▸ **Quoted text**:
◇ ◇ ◇ ◇ ◇ ◇ ◇
Park rejuvenation triggers discussion about Cornwallis' role in genocide

by Kashmala Fida

Does Cornwallis, the founder of Halifax who offered bounties for any Mi’kmaq scalp, warrant a statue and a park named after him? Photo Kashmala Fida
Does Cornwallis, the founder of Halifax who offered bounties for any Mi’kmaq scalp, warrant a statue and a park named after him? Photo Kashmala Fida

K'JIPUKTUK (HALIFAX) - Whether Cornwallis Park should be renamed and the statue of Edward Cornwallis removed was a heavily debated topic yesterday.

The discussion was triggered by an open house meeting held at the Westin hotel by councillor for the peninsula-south-downtown, Waye Mason, to discuss plans for the rejuvenation of Cornwallis Park.

The name and statue issue was brought forward by members of the Nova Scotia Public Interest Research Group (NSPIRG) in a meeting held at the Cornwallis Park, an hour before the open house. NSPIRG is a group of community members and students at Dalhousie University that focus on social and environmental issues.
◇ ◇ ◇ ◇ ◇ ◇ ◇
Target position listing

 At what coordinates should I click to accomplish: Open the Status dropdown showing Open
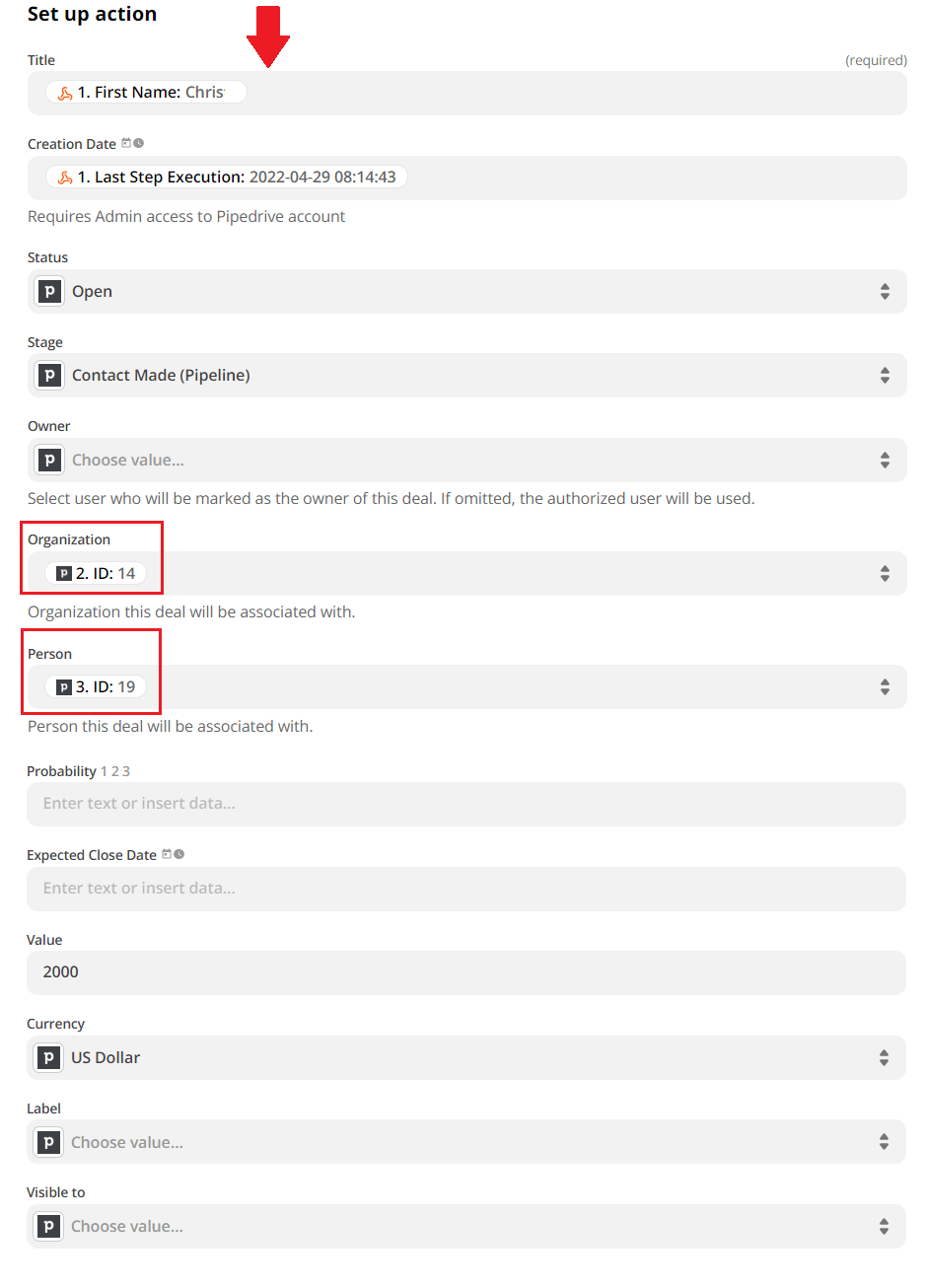(x=466, y=291)
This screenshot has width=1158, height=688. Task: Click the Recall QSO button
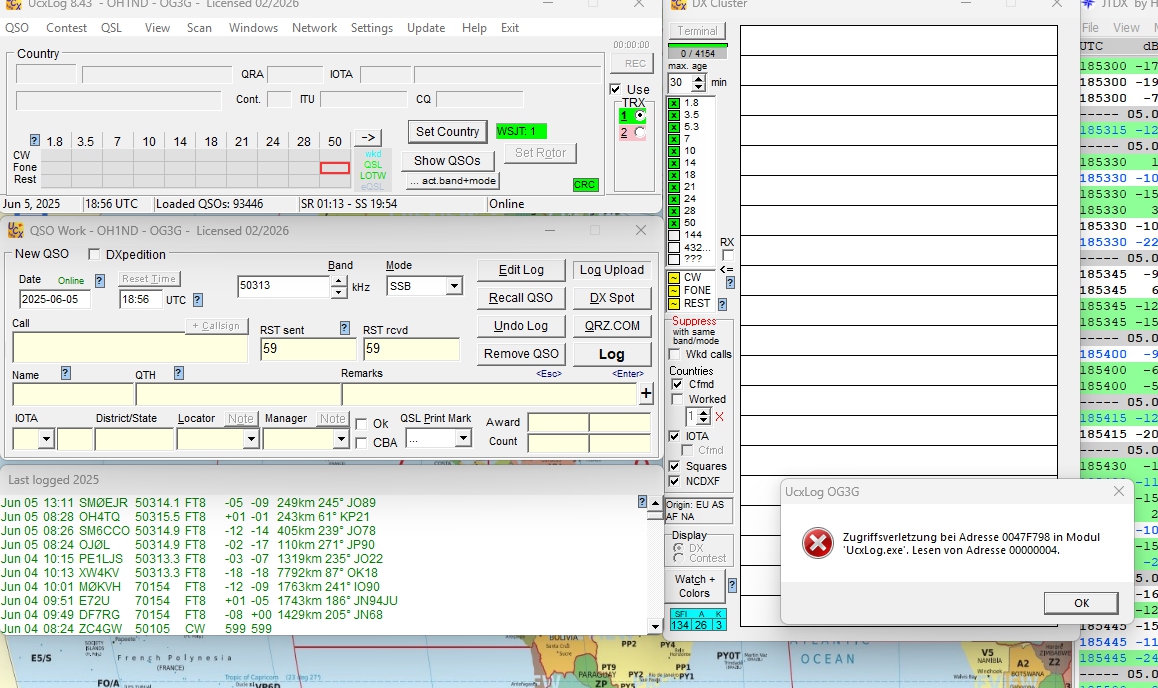click(x=520, y=298)
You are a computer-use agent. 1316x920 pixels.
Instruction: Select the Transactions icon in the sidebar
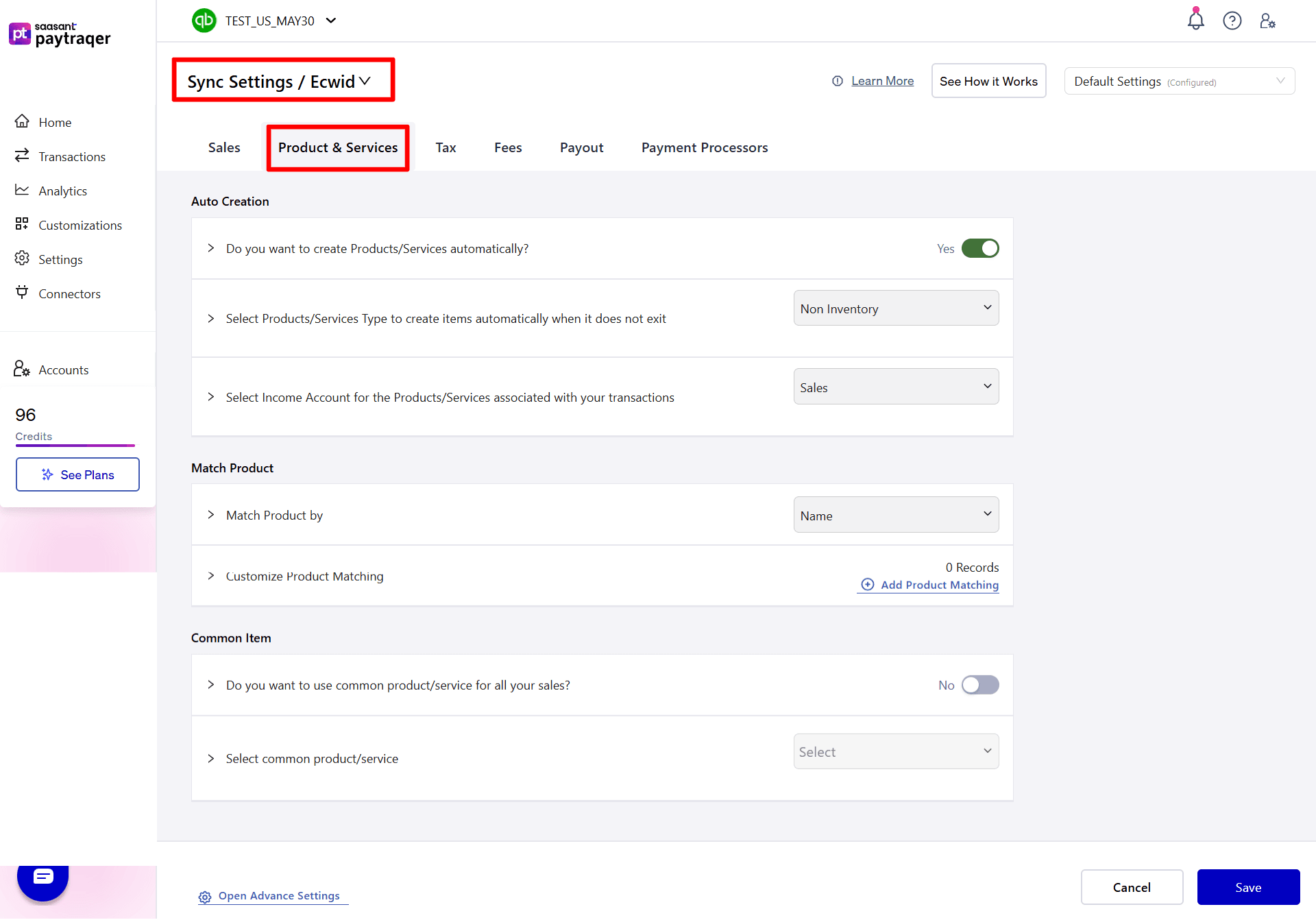click(22, 156)
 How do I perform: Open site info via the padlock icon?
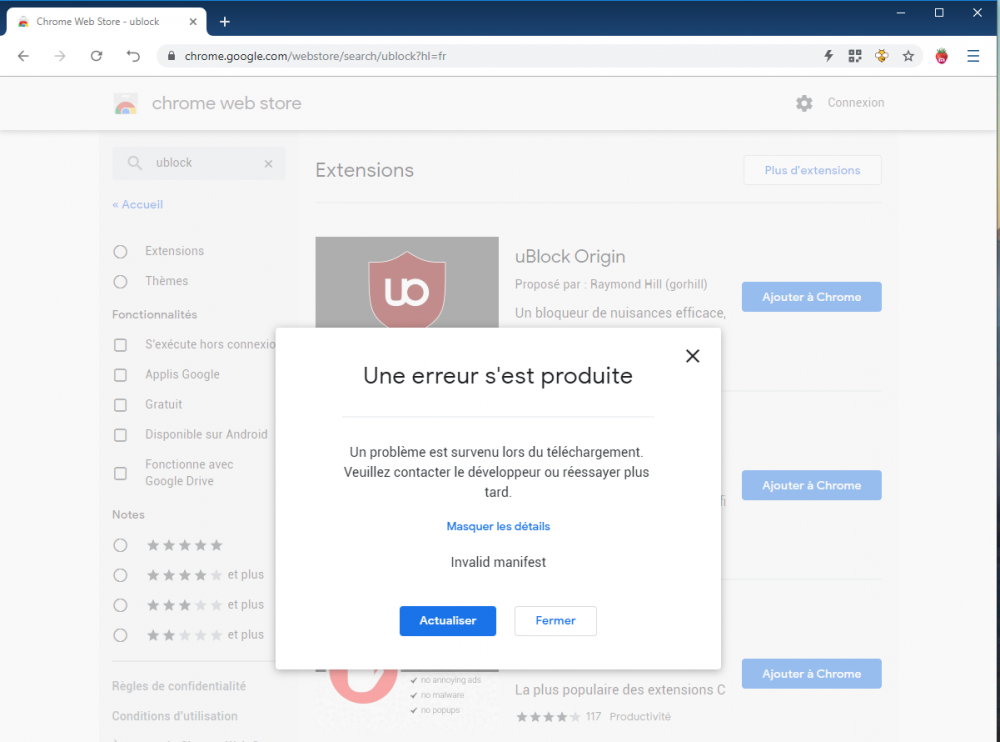click(x=174, y=57)
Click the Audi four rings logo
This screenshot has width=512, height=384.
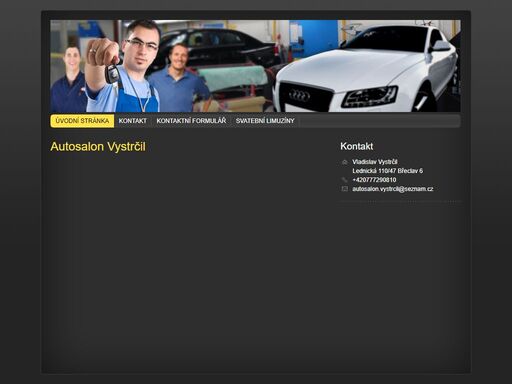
◇ ◇ ◇ ◇ ◇ ◇ ◇
▸ **Directives**:
(1) In the Cornwallis Park article, where was the open house meeting held?
(2) Update the part of the Cornwallis Park article that opens with the words containing "by Kashmala Fida" and closes with "of Cornwallis Park.", changing "heavily debated" to "widely discussed".

▸ **Responses to the exercise**:
(1) At the Westin hotel.

(2)
by Kashmala Fida

Does Cornwallis, the founder of Halifax who offered bounties for any Mi’kmaq scalp, warrant a statue and a park named after him? Photo Kashmala Fida
Does Cornwallis, the founder of Halifax who offered bounties for any Mi’kmaq scalp, warrant a statue and a park named after him? Photo Kashmala Fida

K'JIPUKTUK (HALIFAX) - Whether Cornwallis Park should be renamed and the statue of Edward Cornwallis removed was a widely discussed topic yesterday.

The discussion was triggered by an open house meeting held at the Westin hotel by councillor for the peninsula-south-downtown, Waye Mason, to discuss plans for the rejuvenation of Cornwallis Park.